It might sound like a science fiction horror story, but transplanting poop from “super donors” to IBS patients is a reality. A fecal microbiota transplant (FMT) is a procedure that is now offered at facilities like the Cleveland Clinic, Johns Hopkins, and the Mayo Clinic.
Despite the procedure not yet approved by the Food and Drug Administration, several insurance companies now also reimburse the full (or a portion) of the amount, making it more accessible to the general population.
So why are more gastroenterologists accepting the idea of fecal transplants? Let’s start with the problem.
Growing number of C. difficile infections
Clostridioides difficile (C. difficile) is a bacteria that causes severe diarrhea and colitis (an inflammation of the colon). It’s estimated to cause almost half a million infections in the U.S. each year. In most cases, C. difficile infections occurs when the delicate bacterial balance in the gut is upended. Usually, it’s when people have been on antibiotics too long. Other risk factors includes age (65 or older); a recent stay at a hospital or nursing home; a weak immune system; or those taking immunosuppressive drugs.
What does this have to do with IBS? People with IBS typically don’t have a balanced amount of bacteria in their gut. Researchers believe that this lack of bacterial diversity, or dysbiosis, is one of the factors that contributes to the condition.
The symptoms — whether it’s a C. difficile infection or IBS — are usually:
Stomach tenderness or pain
Loss of appetite
Living through these symptoms can be exhausting and frustrating, leading to depression and poor quality of life. They’re unable to travel, eat certain foods, or spend time with family without worrying about what may happen.
Because the procedure is costly and has some risks (like any medical procedure) fecal transplants are often considered a last resort. It’s also not recommended for people who are immune suppressed or had bone marrow transplant or cirrhosis of the liver.
The three types of fecal transplants
Once the gastroenterologist agrees that an FMT is a viable option, there are three ways to deliver the healthy stool to the patient.
The healthy stool can be inserted into the colon via an enema or through a colonoscopy.
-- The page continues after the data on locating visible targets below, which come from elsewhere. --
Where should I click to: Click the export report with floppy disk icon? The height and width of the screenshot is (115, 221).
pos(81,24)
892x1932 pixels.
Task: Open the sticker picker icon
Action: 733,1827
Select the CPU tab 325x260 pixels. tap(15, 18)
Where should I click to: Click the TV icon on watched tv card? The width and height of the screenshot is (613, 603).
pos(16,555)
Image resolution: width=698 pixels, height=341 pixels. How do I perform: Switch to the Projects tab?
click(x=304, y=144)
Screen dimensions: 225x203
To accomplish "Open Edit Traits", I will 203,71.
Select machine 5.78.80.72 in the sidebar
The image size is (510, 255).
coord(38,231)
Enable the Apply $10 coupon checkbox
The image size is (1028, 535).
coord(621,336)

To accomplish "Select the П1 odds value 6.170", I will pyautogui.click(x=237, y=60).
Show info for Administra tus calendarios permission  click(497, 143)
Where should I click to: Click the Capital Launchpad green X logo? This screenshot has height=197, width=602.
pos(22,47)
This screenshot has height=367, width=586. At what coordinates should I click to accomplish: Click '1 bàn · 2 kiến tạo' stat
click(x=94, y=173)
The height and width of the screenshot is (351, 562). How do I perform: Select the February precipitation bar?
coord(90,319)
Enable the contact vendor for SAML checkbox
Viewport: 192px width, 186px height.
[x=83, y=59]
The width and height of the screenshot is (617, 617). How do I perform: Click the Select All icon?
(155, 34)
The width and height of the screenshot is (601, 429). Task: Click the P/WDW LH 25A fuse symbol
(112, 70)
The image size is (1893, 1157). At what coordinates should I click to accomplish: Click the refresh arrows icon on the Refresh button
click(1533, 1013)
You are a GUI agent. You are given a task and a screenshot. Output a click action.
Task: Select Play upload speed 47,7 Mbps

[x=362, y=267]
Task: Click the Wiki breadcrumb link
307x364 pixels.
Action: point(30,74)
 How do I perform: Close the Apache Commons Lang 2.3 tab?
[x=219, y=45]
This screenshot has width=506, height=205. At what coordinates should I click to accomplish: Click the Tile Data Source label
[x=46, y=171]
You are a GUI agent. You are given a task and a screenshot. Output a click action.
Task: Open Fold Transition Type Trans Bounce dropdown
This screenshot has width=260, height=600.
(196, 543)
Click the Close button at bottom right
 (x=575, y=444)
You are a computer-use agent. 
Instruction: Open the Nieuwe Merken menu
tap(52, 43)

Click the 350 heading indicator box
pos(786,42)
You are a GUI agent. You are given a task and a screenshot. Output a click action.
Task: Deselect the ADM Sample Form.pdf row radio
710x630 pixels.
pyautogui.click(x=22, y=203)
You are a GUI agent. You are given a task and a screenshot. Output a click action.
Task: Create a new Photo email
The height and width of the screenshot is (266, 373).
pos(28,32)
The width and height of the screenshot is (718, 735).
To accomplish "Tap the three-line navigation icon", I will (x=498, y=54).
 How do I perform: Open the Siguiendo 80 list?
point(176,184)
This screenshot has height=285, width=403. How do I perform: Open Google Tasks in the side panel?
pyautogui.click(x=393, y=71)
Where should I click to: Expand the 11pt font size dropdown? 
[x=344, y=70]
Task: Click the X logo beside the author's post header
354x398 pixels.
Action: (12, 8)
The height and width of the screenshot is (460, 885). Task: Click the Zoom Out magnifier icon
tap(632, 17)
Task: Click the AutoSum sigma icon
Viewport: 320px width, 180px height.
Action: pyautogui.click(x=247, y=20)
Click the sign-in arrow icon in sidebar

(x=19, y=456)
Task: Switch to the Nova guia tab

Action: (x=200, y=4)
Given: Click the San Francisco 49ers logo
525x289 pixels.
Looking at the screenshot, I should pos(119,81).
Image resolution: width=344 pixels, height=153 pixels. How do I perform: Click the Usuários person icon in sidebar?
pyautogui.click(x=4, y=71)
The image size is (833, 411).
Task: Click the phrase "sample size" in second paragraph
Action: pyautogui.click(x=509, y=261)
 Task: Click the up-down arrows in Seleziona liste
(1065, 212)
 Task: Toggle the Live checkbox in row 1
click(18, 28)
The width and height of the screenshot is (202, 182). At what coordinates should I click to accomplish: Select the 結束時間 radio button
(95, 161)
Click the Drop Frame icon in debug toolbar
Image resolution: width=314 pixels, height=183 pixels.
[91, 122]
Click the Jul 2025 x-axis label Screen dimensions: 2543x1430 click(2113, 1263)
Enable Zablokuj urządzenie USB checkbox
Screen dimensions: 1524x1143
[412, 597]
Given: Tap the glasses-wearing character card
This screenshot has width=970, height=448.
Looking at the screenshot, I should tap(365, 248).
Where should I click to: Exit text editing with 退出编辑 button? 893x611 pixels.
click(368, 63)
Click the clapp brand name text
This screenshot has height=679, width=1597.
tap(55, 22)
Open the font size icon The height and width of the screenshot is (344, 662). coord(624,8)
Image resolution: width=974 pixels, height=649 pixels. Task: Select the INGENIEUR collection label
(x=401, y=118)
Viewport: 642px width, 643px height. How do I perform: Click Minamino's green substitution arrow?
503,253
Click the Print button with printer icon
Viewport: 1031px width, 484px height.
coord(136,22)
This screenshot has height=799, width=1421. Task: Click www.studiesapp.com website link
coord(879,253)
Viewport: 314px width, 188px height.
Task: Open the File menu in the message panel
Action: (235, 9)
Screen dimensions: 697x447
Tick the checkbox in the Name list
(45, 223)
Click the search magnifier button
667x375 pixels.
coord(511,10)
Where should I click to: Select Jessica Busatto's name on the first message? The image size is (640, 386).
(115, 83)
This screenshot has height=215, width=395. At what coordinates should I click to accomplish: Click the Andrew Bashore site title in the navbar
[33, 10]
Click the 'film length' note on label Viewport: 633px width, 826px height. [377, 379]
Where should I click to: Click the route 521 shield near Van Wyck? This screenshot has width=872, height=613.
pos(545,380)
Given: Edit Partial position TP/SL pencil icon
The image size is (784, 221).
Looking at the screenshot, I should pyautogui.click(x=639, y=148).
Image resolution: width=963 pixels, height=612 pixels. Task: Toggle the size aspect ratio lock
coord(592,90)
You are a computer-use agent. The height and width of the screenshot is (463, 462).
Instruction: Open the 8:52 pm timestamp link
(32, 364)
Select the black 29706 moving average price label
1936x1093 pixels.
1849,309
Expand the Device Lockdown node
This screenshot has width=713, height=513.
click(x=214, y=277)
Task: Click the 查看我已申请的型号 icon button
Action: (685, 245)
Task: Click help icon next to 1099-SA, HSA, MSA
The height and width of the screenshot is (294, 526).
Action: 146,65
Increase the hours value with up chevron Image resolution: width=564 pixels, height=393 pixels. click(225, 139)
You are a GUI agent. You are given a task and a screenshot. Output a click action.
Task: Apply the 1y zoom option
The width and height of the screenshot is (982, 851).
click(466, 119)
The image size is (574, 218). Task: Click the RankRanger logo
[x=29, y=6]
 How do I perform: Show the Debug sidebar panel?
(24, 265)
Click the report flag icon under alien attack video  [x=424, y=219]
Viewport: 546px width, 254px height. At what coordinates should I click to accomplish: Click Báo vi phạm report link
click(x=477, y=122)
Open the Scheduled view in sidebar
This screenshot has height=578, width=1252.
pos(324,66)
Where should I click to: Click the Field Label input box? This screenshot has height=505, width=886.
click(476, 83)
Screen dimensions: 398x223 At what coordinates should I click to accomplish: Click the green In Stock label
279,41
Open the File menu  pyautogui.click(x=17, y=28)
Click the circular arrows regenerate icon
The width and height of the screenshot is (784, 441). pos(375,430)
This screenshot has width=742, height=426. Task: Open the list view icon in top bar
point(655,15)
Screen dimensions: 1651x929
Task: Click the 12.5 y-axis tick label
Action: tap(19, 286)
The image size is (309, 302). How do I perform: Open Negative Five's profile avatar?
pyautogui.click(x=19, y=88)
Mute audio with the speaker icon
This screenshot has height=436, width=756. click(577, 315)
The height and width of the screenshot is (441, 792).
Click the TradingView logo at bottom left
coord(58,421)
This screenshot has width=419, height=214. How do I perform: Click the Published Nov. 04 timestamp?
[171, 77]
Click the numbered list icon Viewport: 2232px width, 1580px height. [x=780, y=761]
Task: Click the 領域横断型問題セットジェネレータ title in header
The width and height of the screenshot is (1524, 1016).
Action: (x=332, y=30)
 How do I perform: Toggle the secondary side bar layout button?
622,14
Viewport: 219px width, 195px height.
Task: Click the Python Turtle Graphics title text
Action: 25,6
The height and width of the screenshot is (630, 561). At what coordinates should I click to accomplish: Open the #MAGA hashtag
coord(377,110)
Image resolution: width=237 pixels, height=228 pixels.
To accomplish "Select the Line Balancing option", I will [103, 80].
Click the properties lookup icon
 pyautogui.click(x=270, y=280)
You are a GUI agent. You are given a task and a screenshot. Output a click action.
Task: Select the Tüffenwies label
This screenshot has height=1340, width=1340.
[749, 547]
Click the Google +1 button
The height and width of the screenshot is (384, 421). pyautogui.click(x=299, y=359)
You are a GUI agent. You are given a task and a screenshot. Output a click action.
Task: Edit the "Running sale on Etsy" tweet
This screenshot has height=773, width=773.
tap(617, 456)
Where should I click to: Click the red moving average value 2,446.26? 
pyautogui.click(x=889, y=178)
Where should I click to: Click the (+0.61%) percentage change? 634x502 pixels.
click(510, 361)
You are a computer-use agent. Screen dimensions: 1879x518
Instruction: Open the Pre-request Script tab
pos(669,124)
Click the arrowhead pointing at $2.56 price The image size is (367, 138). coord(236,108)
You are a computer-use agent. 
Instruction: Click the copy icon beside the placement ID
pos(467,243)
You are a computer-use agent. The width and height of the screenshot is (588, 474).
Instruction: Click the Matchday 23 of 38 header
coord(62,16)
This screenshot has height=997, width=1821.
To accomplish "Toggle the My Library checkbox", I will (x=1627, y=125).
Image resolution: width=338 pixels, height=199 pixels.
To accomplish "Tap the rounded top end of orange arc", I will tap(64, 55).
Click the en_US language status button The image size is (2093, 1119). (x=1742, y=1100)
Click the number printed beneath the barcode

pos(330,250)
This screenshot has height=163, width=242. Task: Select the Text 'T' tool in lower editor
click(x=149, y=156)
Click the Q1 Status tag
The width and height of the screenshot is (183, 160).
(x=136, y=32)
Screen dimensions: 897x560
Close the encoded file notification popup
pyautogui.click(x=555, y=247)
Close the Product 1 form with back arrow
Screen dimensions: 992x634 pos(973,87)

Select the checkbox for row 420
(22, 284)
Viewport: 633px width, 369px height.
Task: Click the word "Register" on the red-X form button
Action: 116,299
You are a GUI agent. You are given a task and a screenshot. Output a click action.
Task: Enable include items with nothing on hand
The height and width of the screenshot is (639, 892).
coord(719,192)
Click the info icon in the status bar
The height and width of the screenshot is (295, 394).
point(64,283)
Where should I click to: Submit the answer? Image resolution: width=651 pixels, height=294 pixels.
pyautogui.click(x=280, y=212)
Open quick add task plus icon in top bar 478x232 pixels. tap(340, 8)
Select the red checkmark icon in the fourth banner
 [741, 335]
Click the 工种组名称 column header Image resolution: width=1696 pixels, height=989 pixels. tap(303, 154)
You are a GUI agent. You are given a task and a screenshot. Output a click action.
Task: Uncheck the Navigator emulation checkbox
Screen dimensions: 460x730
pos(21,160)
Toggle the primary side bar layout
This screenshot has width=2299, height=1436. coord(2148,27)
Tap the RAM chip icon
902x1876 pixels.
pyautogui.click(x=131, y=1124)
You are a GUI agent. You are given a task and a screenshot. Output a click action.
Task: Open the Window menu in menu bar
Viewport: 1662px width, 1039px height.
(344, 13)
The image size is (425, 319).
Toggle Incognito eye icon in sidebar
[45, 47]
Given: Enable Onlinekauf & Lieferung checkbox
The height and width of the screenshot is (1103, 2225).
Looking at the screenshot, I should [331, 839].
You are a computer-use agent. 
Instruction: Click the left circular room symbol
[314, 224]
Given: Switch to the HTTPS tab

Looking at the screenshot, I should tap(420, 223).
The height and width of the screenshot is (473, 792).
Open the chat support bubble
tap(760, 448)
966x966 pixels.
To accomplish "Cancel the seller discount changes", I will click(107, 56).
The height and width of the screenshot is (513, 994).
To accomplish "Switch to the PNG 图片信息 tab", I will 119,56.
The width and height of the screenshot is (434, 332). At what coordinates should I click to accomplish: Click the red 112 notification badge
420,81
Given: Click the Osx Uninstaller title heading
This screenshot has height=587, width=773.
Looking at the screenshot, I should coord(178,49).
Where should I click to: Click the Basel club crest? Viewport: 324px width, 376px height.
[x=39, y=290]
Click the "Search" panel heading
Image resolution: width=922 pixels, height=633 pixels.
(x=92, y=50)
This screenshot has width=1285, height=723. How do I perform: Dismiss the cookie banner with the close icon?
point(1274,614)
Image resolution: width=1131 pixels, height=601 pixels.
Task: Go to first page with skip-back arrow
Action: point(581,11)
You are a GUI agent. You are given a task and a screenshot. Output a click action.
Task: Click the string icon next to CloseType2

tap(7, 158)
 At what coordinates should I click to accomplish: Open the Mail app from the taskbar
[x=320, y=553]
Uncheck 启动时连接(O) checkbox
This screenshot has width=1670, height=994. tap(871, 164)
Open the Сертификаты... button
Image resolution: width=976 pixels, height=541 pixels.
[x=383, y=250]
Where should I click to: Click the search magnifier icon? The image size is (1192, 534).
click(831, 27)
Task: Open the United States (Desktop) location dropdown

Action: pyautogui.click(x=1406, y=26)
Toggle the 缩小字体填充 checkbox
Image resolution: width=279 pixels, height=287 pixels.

The enema can be slightly uncomfortable, while most patients who choose a colonoscopy are given a light anesthetic.
Some facilities can insert the healthy donor feces through a tube that is inserted in through nose (nasoenteric) and fed down into the stomach to the small intestines.
A third way is a fecal-filled capsule that is designed to be swallowed. The coating doesn’t break down until it reaches the gut, delivering the healthy stool. As many as eight capsules will need to be ingested to receive the same amount of fecal matter distributed through the colonoscopy, enema, or nasal passage.
Do fecal transplants work?
A growing number of studies have shown that the procedure is effective and often resolves the symptoms within a few hours to a few days. In a double blind, large study published recently in the Gut Journal, researchers conclude that FMT is an effective treatment for those with moderate to severe IBS — regardless of the subtype. About half of patients who went through the clinical trial had experienced significant improvements in abdominal symptoms, fatigue, and quality of life.
At one month following the transplant, the patients in the study had higher concentrations of bacteria that is necessary for a balanced microbiota, such as Lactobacillus, Bifidobacterium and Bacteroides.
While more gastroenterologists are becoming comfortable with the idea of FMT for treating IBS or recurrent C. difficile, it’s important to emphasize that not everyone knows how to do the procedure safely. Before signing on to an FMT therapy, make sure that the medical center and physician has had enough experience and history with it.
Traits of a Super Donor
Super donors are individuals who are not only healthy and eat a healthy diet. The clinical trial study cited in this article used stool from a super donor who had the following traits and behavior:
Does not participate in risky social or sexual behavior
Does not abuse drugs
Has no metabolic or neurological disorders (e.g., diabetes, depression)
Not obese (normal to low body mass index)
Born via vaginal delivery
Breastfed as an infant
Had limited exposure to antibiotics before donation
Takes dietary supplements rich in proteins, vitamins, fiber and minerals
Not related to the patient
These factors lead to a rich bacterial environment in the donor’s gut, which indicate “normobyosis,” or a healthy balance of bacteria.